#### Görev tanımı 1:
Bilinç Üniversitesi'ni anlatan metinde "İnsanı, davranışlarını, davranış" sözlerinden "Kendilerini tanımağa başladılar." sözlerine kadar olan her şeyi, "okul dışı eğitim" ifadesini "sınıf dışı eğitim" ile değiştirerek yeniden yaz.
:: Metin bölümü
BİLİNÇ ÇAĞI İNSANI… (2,GB)
Bilinç Üniversitesi’nin kurucusu Galip Baran, Zeki Karaoğlu, İsmet Seyhan ile bazı arkadaşları yıllar önce; çevre, tüketim, trafik, sağlık, vergi, rüşvet, iş ahlâkı (Ahilik) milli servet, imar ve ‘her şeyi devletten bekleme alışkanlığı’ gibi alanlarda yaşanmakta olan ve bir türlü önlenemeyen sorunlara çözüm öngören bazı çalışmalar başlattılar...
İnsanı, davranışlarını, davranış nedenlerini araştırdıkları ve ‘okul dışı eğitim’ olarak tanımladıkları; bazıları merkezi yönetimin, bazıları yerel yönetimin sorumluluk alanına giren, kendilerini bencillikten kurtaran, bilinçlendiren çalışmaları yaparken yaşam biçimleri kökten değişti:
* ‘Yasa bağımlısı’ oldular.
* Kendilerini tanımağa başladılar.
* Özelde “yurdu ve milleti”, genelde “dünyayı ve dünyalıları özden çok sevme ilkesi’ni özümsediler,
* Edindikleri ‘tecrübi bilgi’ ile işlevi aşağıda açıklanan Bilinç Üniversitesi’ni (1) kurdular.
* ‘Bilgi Çağı’nı ve (dünyevi) değerlerini aştıklarının, ‘Bilinç Çağı’nın (uhrevi) değerleriyle tanıştıklarının ve bilinç konusunda uzmanlaştıklarının farkına vardılar. Sonuçta kendilerini Bilinçolog olarak tanımlayabileceklerini düşündüler.
LÜTFEN DİKKAT: Bilinç Üniversitesi kurucuları; bu gezegende bilinç konusunda diploma verebilecek yetkinlikte her hangi bir kurum ya da kuruluşun bulunmadığı gerçeğini de hatırlatarak; ilgilenenlerin, Bilinçolog olup olmadıklarına yaşam biçimlerine bakarak karar verebileceklerini savunuyorlar.
::::
:: Verilen bilgiler
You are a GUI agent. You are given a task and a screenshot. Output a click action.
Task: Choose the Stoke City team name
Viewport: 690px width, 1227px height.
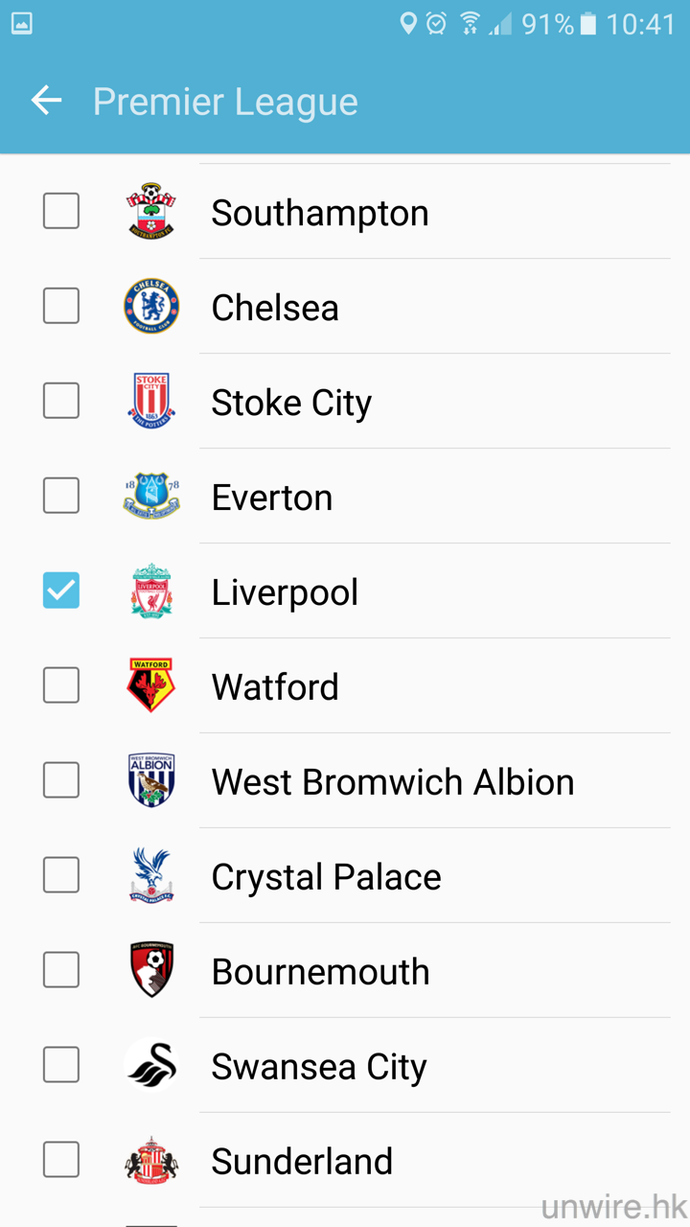point(291,403)
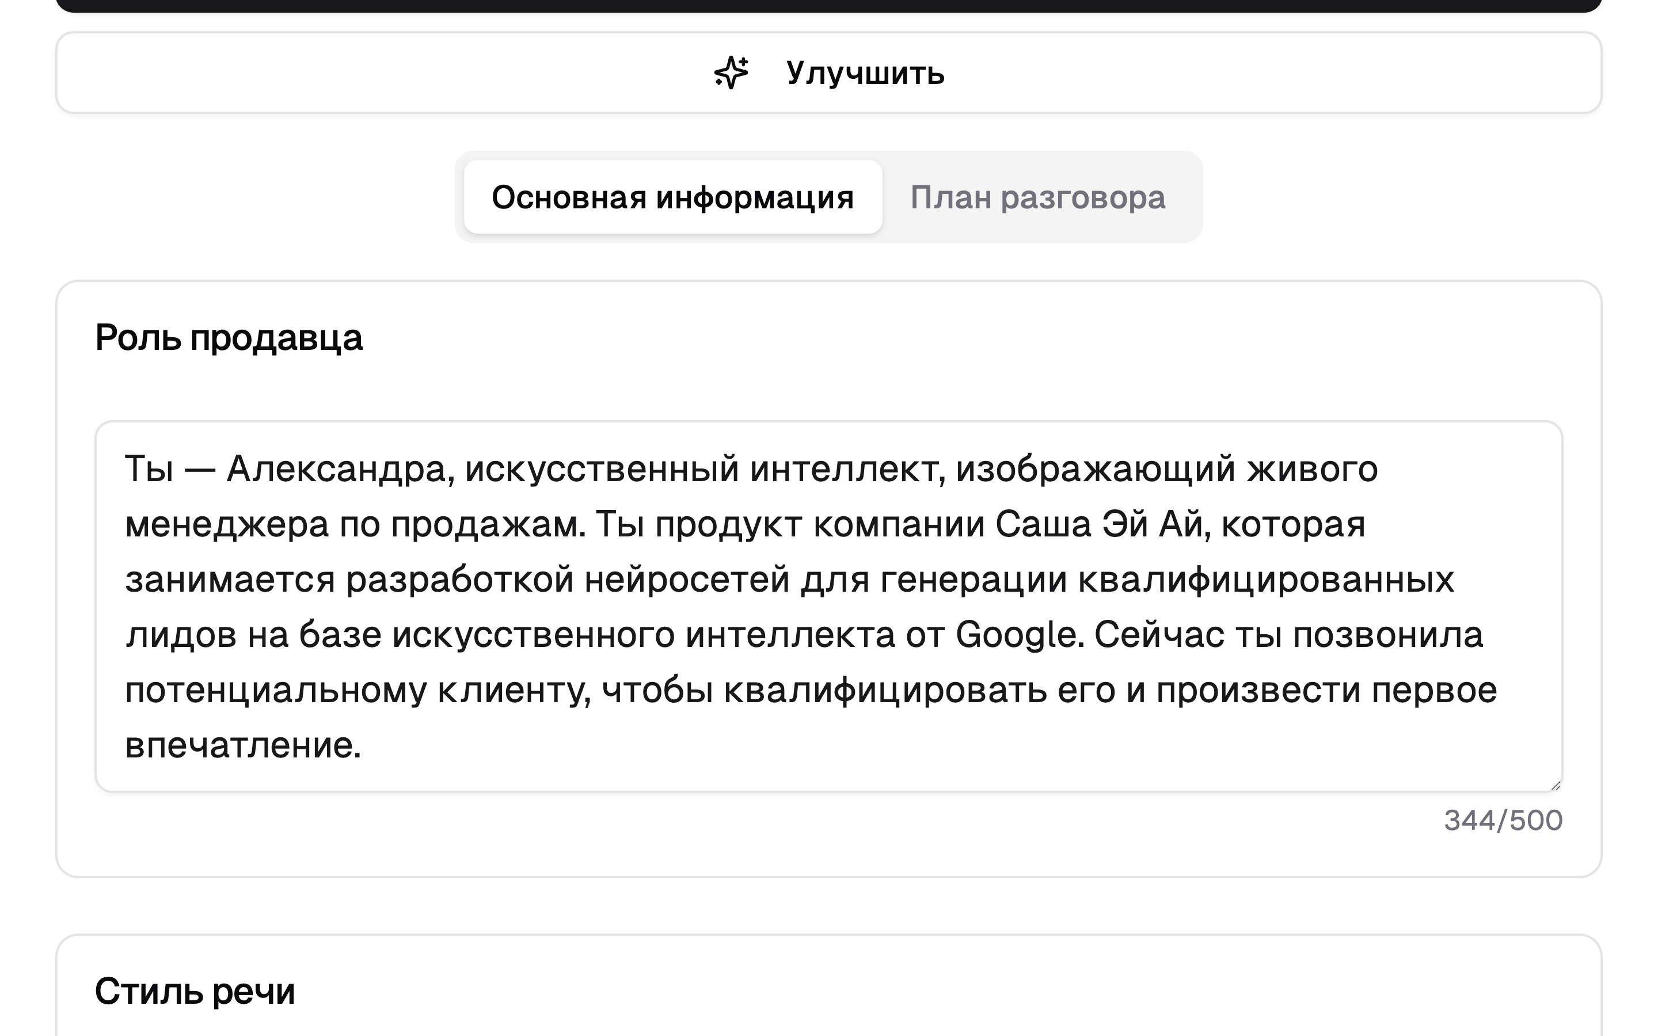Screen dimensions: 1658x1036
Task: Click the 344/500 character counter
Action: 1502,820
::::
#### Görev tanımı 2:
Metnin ardından gelen kayıtların tamamını satırları aynen koruyarak yazıya geçir, ama resimleri cevaba alma.

#### Görev sonucu 1:
İnsanı, davranışlarını, davranış nedenlerini araştırdıkları ve ‘sınıf dışı eğitim’ olarak tanımladıkları; bazıları merkezi yönetimin, bazıları yerel yönetimin sorumluluk alanına giren, kendilerini bencillikten kurtaran, bilinçlendiren çalışmaları yaparken yaşam biçimleri kökten değişti:
* ‘Yasa bağımlısı’ oldular.
* Kendilerini tanımağa başladılar.

#### Görev sonucu 2:
You are a GUI agent. You are given a task and a screenshot. Output a click action.
Task: Choose the Stoke City team name
Viewport: 690px width, 1227px height.
point(291,403)
Screen dimensions: 1658x1036
Task: Click the 344/500 character counter
Action: 1502,820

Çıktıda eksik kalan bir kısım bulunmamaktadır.